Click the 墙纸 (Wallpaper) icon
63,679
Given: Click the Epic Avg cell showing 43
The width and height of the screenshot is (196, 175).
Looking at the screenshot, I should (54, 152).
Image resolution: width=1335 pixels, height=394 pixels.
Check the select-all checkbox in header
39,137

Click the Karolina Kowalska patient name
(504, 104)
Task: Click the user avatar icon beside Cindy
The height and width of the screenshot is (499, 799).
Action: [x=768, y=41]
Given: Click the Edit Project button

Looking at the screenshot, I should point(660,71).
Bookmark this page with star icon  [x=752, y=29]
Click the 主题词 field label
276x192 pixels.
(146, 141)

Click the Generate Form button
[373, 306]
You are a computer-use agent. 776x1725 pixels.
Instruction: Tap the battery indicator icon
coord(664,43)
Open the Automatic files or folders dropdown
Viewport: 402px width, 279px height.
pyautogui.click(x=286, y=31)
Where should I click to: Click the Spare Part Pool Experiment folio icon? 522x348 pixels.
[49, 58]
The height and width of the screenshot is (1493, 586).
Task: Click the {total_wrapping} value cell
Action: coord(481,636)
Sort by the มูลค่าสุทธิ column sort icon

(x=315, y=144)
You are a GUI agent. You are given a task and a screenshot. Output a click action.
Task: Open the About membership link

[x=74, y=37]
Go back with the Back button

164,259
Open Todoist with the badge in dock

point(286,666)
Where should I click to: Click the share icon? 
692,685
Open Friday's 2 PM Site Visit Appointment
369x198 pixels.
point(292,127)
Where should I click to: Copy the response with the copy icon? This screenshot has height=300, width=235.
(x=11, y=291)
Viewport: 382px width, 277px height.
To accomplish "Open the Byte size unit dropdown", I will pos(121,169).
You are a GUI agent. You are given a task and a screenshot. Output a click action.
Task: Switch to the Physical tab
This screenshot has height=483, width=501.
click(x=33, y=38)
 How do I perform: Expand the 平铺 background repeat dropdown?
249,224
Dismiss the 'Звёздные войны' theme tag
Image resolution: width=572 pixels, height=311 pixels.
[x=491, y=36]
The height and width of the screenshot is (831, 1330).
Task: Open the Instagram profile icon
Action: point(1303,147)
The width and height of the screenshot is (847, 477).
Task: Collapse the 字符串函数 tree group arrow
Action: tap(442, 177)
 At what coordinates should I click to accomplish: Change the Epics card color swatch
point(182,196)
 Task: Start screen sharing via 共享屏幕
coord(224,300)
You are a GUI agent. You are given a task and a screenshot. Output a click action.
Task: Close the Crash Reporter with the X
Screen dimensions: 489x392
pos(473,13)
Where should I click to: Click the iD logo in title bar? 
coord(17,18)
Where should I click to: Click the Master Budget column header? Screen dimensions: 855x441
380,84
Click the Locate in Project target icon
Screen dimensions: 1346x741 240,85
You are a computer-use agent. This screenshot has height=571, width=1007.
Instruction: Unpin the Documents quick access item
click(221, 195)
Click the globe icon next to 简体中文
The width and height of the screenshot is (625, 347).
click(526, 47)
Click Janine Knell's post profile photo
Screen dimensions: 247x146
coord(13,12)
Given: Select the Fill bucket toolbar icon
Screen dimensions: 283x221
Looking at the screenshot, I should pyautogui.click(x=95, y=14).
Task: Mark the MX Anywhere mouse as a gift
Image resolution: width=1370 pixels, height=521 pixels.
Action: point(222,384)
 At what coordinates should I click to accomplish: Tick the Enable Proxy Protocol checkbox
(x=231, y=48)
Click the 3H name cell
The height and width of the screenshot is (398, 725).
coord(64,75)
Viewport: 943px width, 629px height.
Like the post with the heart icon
☆ ☆ ☆ ☆
Find every line above that contains the word "computer", and return each one.

You are a computer-use agent. 776x1725 pixels.
You are a computer-use agent. This screenshot has height=571, width=1007.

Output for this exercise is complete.